As a country commoner with little formal education, Smythe did not know a great deal about the nobility, nor had he learned very much more since he came to London. He knew that a noble was created by the sovereign through a patent bearing the Great Seal of England and the title of that noble was thereupon passed down through the eldest son. He also knew that bishops, equal to the nobility in rank, were likewise appointed by the sovereign, and their offices were not hereditary. Below them were knights and gentlemen, with knighthood bestowed for special service or as a mark of favor by either the sovereign or a deputy empowered to act in the sovereign’s name, such as a general or an admiral in time of war. As with a bishopric, a knighthood was not hereditary, and a gentleman could only properly call himself a gentleman when the College of Heralds saw fit to award him with a coat of arms. And that, essentially, was the limit of Smythe’s knowledge.

Sir William was not sure exactly how many nobles there were in England at the present time. There were a dozen earls or so, he thought, a few viscounts, and probably more barons than any other degree of nobility, perhaps thirty or more. There were people at court, he said, who paid far more attention to that sort of thing than he did. Her Majesty, for one, would have more knowledge at her fingertips, as would her ministers and any of the heralds, for among their varied functions was the granting of coats of arms to gentlemen and the preservation of all records of England’s noble families.

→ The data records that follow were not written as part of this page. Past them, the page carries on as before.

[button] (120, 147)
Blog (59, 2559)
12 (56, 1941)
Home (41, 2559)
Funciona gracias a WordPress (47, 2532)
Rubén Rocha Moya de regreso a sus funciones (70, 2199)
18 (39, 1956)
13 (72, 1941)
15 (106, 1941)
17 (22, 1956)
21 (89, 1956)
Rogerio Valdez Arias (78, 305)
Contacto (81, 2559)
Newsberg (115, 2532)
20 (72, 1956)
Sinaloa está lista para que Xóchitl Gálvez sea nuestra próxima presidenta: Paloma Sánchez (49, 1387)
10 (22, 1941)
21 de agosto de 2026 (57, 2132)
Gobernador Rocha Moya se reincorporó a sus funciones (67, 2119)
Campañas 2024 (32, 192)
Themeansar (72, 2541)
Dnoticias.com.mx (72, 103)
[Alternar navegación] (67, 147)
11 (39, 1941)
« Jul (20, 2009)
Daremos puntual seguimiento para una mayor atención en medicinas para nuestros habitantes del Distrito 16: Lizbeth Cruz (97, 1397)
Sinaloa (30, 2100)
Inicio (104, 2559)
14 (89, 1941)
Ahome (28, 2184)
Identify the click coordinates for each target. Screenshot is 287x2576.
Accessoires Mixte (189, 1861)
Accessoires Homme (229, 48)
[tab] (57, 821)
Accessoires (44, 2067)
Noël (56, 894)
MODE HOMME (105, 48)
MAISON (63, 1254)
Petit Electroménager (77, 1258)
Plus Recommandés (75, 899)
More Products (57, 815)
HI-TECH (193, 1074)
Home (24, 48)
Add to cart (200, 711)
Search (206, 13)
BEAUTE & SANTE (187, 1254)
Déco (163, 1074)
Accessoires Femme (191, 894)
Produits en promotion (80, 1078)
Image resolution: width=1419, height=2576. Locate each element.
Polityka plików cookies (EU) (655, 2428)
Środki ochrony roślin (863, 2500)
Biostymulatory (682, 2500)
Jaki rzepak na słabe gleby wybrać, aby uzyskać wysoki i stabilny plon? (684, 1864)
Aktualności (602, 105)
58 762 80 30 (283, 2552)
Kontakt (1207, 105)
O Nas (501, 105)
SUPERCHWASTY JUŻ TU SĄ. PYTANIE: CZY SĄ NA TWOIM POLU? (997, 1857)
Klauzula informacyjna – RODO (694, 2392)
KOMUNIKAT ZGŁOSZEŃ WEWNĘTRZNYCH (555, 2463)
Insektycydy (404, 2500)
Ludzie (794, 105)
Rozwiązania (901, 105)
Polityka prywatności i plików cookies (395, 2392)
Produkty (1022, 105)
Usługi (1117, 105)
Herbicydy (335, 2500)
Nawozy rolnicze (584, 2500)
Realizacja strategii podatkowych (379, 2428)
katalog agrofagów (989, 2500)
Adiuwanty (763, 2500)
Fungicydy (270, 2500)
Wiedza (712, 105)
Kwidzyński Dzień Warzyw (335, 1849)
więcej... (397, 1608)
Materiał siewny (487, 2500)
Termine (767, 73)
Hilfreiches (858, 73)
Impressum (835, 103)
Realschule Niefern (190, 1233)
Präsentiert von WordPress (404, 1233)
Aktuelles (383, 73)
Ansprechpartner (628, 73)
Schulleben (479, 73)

The heralds took their duties very seriously, Sir William had explained. Organized into a college, they were under the authority of the Earl Marshal, who was a court official. The three senior heralds held the tides of Garter King at Arms, Clarenceaux King at Arms, and Norry King at Arms. Below them were the heralds of York, Somerset, Lancaster, Richmond, Chester, and Windsor, with four pursuivants below them bearing the colorful titles of Rouge Dragon, Blue Mantle, Portcullis, and Rouge Croix. And while Her Majesty might conceivably lose track of a noble or two, Sir William said, especially if he were not in regular attendance at her court, it was unthinkable that a herald should do so, for one of their most important duties was to examine the claims of anyone, including foreign visitors, who claimed to be of noble or gentle birth. Regretably, there were no heralds handy, and with the royal court away from London, a bold imposter might easily believe that he could pass himself off as a nobleman and get away with it, at least for a while.

Young Braithwaite seemed modest to a fault, a quality which had initially impressed Middleton quite favorably, but that now made him suspicious. Braithwaite’s apparent reticence in discussing his family had at first seemed like modest self-effacement, but now, given what Smythe had overheard from the two mysterious plotters, it could readily be perceived as guile. Moreover, there was something rather rakish about young Andrew Braithwaite, despite his outward display of manners. He was approximately the same age as Smythe, chestnut-haired, blue-eyed, clean-shaven and handsome in a rugged, provincial sort of way, but there was something in his manner that Smythe did not quite care for. He had a way of strutting when he walked, a sort of loose-hipped, rolling swagger that did not quite seem to match his seeming outward modesty. It was a small thing, perhaps, but it rubbed Smythe the wrong way.